_Do this_. Copy everything from the start of the data down to the line containing "tap(1095, 49)", putting "screen image" in place of "screenshot" and changing nothing else.

Item position entries
****************************************
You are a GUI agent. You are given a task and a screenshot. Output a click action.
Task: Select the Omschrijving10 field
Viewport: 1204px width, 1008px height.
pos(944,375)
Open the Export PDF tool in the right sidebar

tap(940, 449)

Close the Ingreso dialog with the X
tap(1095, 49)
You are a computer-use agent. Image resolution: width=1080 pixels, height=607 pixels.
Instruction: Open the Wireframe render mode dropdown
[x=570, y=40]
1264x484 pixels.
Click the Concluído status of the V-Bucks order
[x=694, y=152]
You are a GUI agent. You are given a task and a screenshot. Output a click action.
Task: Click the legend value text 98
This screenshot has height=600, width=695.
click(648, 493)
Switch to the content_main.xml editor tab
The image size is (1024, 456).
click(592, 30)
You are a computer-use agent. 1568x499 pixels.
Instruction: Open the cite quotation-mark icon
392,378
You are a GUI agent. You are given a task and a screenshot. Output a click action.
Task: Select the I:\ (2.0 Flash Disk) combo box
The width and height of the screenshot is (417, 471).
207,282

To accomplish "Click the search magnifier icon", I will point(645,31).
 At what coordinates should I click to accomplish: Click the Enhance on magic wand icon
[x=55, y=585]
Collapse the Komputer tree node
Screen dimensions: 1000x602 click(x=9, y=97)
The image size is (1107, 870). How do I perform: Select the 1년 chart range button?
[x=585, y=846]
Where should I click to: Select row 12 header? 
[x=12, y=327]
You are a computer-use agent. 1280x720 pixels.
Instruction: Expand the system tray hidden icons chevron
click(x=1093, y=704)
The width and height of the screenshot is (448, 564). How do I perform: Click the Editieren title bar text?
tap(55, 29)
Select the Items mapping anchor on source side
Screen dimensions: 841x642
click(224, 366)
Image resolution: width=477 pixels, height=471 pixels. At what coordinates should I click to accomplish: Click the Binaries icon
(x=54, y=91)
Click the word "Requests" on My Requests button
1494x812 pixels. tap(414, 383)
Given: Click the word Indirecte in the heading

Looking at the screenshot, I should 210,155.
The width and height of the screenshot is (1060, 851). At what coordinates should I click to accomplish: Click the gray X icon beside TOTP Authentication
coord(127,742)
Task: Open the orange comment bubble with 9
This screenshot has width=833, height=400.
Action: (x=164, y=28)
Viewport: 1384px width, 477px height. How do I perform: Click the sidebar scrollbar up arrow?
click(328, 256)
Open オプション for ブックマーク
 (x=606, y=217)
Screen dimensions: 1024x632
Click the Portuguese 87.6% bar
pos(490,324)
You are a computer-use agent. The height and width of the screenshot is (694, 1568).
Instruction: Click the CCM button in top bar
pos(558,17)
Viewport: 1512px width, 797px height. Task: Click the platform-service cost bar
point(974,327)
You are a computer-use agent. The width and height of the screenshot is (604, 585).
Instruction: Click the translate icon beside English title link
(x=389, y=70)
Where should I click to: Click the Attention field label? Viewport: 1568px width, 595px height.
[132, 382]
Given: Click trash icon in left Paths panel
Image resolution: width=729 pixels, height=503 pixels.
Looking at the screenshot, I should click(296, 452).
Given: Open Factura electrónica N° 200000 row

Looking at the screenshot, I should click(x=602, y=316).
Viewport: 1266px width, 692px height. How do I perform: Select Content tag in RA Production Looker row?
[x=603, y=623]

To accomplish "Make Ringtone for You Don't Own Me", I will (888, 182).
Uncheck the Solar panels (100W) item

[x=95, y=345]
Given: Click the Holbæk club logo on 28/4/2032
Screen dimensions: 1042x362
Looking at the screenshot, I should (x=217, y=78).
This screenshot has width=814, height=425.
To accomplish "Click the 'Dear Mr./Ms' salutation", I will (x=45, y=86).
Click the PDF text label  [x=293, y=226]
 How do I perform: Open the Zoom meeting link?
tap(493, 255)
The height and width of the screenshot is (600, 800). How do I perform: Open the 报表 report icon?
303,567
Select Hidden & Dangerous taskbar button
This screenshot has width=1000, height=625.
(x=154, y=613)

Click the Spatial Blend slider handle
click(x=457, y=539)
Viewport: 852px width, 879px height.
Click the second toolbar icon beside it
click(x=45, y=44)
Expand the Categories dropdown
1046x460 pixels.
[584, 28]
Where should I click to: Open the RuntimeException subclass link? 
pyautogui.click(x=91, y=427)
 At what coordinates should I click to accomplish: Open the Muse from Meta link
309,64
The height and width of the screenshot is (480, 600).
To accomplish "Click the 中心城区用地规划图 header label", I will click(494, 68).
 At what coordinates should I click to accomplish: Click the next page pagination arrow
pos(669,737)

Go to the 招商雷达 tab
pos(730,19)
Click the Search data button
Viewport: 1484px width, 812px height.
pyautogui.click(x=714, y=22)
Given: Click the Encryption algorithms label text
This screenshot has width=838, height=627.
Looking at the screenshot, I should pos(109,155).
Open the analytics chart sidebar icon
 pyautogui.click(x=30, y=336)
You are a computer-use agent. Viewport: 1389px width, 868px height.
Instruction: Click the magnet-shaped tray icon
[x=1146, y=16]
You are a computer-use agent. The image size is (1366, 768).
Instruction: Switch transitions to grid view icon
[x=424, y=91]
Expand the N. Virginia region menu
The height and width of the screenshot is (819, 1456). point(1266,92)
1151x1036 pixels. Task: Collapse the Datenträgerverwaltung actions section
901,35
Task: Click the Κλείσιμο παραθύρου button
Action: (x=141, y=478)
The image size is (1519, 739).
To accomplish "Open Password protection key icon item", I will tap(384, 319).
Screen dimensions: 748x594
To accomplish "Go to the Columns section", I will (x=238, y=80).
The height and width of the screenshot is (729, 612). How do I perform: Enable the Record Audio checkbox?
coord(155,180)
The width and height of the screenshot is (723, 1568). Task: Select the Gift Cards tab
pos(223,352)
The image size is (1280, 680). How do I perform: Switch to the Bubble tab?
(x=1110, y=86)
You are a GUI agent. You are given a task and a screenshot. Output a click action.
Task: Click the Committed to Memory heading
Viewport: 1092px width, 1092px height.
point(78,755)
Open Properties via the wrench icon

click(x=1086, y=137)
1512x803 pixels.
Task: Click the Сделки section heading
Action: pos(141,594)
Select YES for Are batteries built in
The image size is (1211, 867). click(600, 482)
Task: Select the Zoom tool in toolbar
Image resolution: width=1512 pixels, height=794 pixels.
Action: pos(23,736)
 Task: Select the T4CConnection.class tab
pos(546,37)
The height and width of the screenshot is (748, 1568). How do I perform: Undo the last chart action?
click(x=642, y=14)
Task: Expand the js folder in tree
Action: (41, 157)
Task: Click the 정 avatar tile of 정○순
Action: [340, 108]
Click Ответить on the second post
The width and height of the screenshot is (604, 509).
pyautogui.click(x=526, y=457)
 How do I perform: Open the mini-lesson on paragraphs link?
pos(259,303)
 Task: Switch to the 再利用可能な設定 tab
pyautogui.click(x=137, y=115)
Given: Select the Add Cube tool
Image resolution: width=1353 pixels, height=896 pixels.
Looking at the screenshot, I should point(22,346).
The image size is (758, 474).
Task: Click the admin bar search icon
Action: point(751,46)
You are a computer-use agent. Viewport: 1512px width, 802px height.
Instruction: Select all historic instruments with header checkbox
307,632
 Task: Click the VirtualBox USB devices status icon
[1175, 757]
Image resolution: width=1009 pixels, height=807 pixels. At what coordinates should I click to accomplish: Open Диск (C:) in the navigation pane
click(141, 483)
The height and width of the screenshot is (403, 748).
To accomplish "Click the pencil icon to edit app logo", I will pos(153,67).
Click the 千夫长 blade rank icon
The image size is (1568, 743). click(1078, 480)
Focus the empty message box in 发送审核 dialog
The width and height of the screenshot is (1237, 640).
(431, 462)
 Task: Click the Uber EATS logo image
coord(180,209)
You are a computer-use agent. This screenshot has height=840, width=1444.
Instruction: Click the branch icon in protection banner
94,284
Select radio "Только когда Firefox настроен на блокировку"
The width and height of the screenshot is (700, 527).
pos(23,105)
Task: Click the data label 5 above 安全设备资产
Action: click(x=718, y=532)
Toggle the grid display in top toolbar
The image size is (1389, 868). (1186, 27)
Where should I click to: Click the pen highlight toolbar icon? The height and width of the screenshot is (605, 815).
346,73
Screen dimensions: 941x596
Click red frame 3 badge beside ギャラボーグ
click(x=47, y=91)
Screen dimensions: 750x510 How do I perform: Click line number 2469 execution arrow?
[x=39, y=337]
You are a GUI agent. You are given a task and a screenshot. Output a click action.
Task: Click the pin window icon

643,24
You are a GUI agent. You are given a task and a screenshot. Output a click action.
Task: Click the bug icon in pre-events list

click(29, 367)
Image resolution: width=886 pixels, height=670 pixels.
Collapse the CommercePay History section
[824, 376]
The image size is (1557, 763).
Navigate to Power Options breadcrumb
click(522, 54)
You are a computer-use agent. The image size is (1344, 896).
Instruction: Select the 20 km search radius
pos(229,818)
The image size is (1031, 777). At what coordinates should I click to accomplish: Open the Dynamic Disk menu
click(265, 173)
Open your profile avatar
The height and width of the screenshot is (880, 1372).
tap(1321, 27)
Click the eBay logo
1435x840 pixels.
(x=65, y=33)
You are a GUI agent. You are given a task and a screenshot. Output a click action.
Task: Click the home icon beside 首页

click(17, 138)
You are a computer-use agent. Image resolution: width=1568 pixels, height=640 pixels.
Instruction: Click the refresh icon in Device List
****************************************
_Task output_.
You are a GUI agent. You are given a task and a screen image. Output a click action.
Task: Select the Omschrijving10 field
Viewport: 1204px width, 1008px height.
pos(944,375)
Open the Export PDF tool in the right sidebar

tap(940, 449)

Close the Ingreso dialog with the X
tap(1095, 49)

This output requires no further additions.